## Records supplied
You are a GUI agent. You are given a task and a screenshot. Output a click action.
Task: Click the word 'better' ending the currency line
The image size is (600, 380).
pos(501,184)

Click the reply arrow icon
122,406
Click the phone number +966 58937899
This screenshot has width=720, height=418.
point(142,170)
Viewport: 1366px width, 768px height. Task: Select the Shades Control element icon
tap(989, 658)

* * *

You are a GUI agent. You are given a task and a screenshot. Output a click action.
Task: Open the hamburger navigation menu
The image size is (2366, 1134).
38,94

## Problem statement
Copy the lines above word for word, from the line with "Click the reply arrow icon" to the line with "tap(989, 658)", including both of those lines.

## Answer to the task
Click the reply arrow icon
122,406
Click the phone number +966 58937899
This screenshot has width=720, height=418.
point(142,170)
Viewport: 1366px width, 768px height. Task: Select the Shades Control element icon
tap(989, 658)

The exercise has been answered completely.